The fourth factor does not require the Court “to incant a litany of the available lesser sanctions” before dismissing a case for failure to prosecute. Shavers, 516 Fed.Appx. at 571 (quoting Harmon v. CSX Transp., Inc., 110 F.3d 364, 368 (6th Cir. 1997)). Instead, in circumstances such as these, where a plaintiff ignores orders of the Court and fails to prosecute his case, dismissal is appropriate. See Lee v. Glaxosmithkline, LLC, No. 2:12-CV-02393-JTF-cgc, 2014 WL 691192, at *2 (W.D. Tenn. Feb. 21, 2014) (finding dismissal under Rule 41(b) appropriate when a plaintiff “failed to comply with several orders of the Court including to appear at a Rule 26(b) scheduling conference and to respond to an Order to Show Cause”); Bass v. Leatherwood, No. 13-2882-JDT-tmp, 2014 WL 1665205, at *2 (W.D. Tenn. Apr. 24, 2014) (finding dismissal under Rule 41(b) appropriate where a plaintiff, inter alia, failed to participate in a Rule 26(f) planning meeting, failed to appear for a scheduling conference, and failed to respond to an order to show cause). Accordingly, the Court recommends dismissal of Horton's claims, rather than a lesser sanction. All four factors weigh in favor of dismissal of this action, and dismissal is therefore recommended.
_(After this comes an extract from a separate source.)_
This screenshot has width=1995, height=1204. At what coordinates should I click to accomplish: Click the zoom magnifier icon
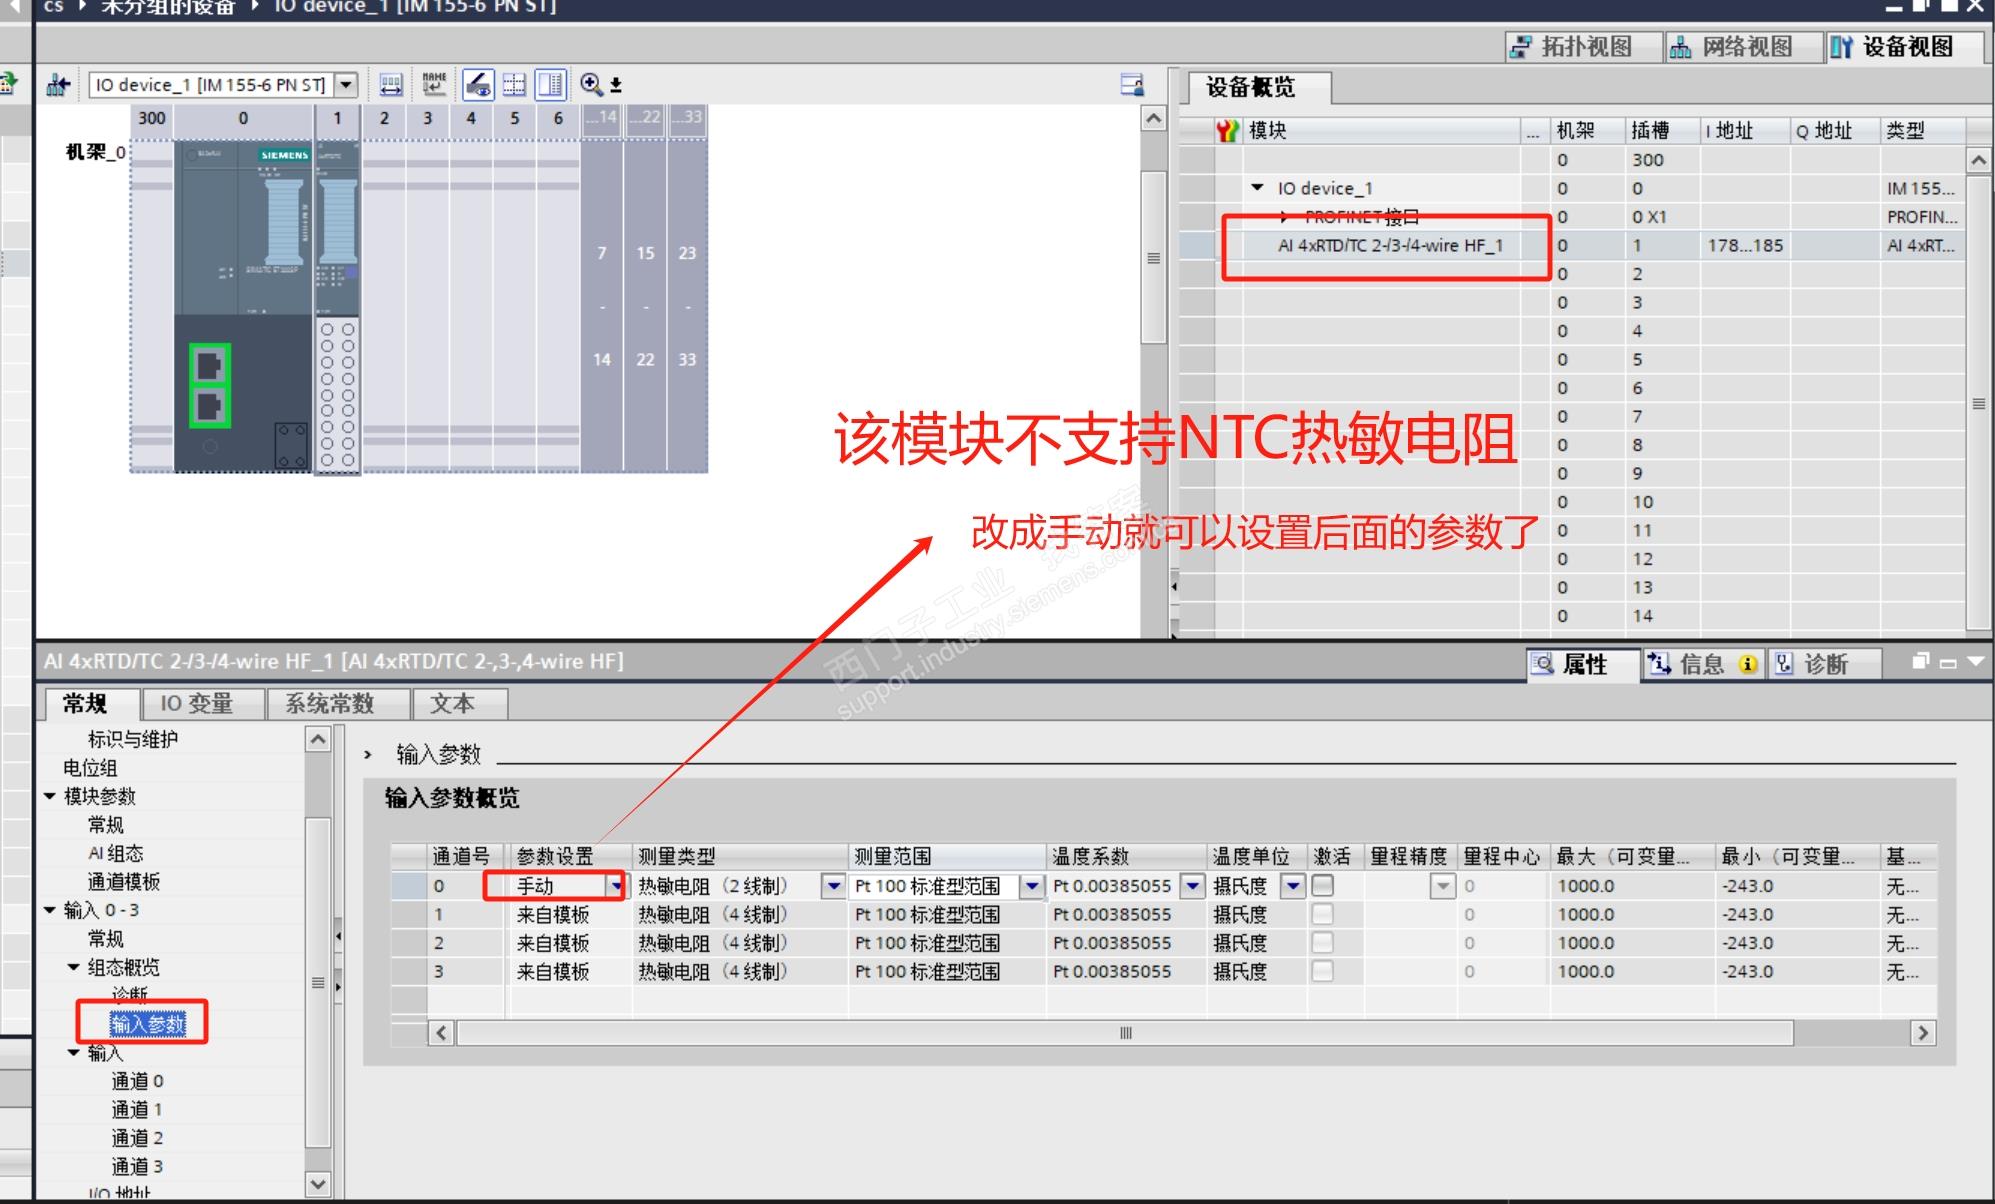coord(591,85)
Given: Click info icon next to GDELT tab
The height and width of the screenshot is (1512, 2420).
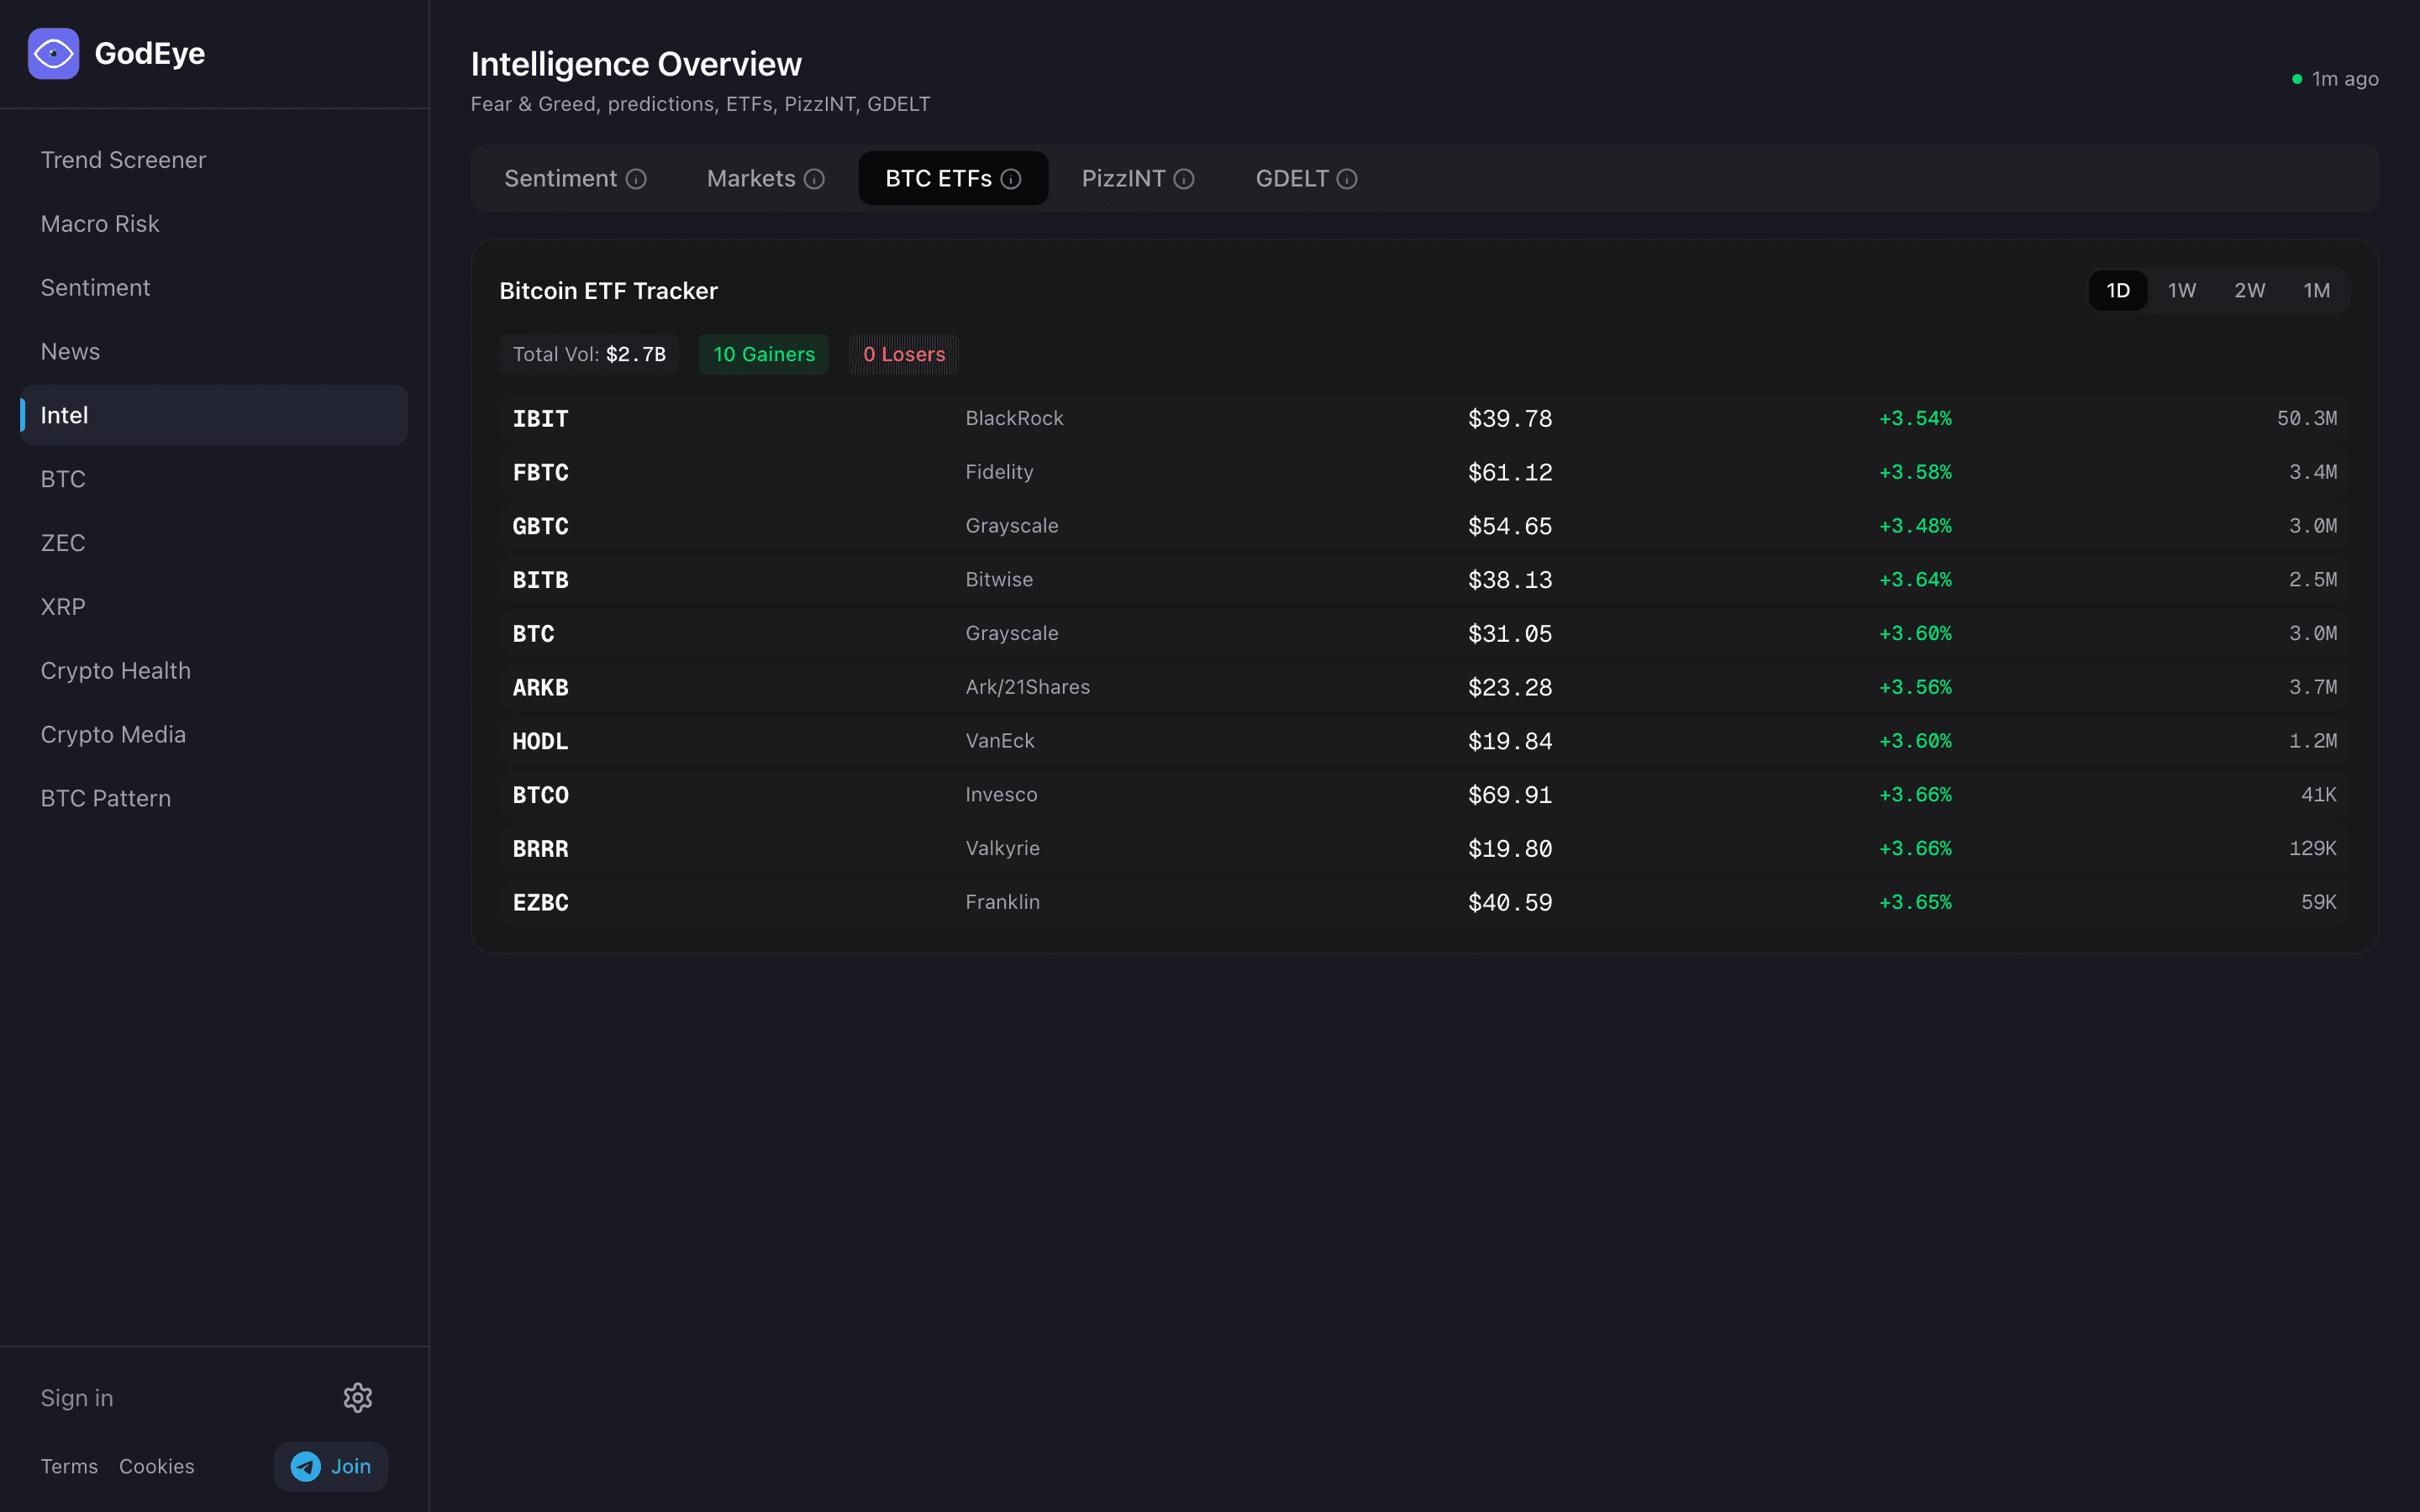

It is further recommended that the dismissal be without prejudice, which “balances the Court's interest in docket management with the public policy interest of deciding cases on their merits.” Muncy, 110 Fed.Appx. at 556 n.5. Dismissal without prejudice “is particularly appropriate in cases of prolonged inactivity and where, as here, the plaintiff appears pro se.” Clayborn v. Lee, No. 3:22-CV-00458, 2022 WL 17420375, at *4 (M.D. Tenn. Dec. 5, 2022) (citing Schafer, 529 F.3d at 737). Nonetheless, “the Sixth Circuit ‘recognize[s] that dismissal without prejudice may be as harsh a remedy as dismissal with prejudice where . . . the limitation period ended and Plaintiffs' suit is now time-barred.'” Northcutt v. Tennessee Dep't of Treasury, No. 3:21-CV-00823, 2022 WL 1056419, at *2 (M.D. Tenn. Apr. 8, 2022) (quoting In re Love, 3 Fed.Appx. 497, 498 (6th Cir. 2001)). As the court in Northcutt recognized, however, dismissal without prejudice may have a harsh effect under these circumstances where a statute of limitations may be at issue, but “the Court lacks other appropriate, less drastic sanctions at this time.” 2022 WL 1056419, at *4.
III. RECOMMENDATION
For the foregoing reasons, this Court recommends that Plaintiff's claims against Defendant be dismissed without prejudice for failure to prosecute pursuant to Federal Rule of Civil Procedure 41(b).
NOTICE
Within fourteen (14) days after being served with a copy of this report and recommendation disposition, a party may serve and file written objections to the proposed findings and recommendations. A party may respond to another party's objections within fourteen (14) days after being served with a copy. Fed.R.Civ.P. 72(b)(2). Failure to file objections within fourteen (14) days may constitute waiver of objections, exceptions, and further appeal.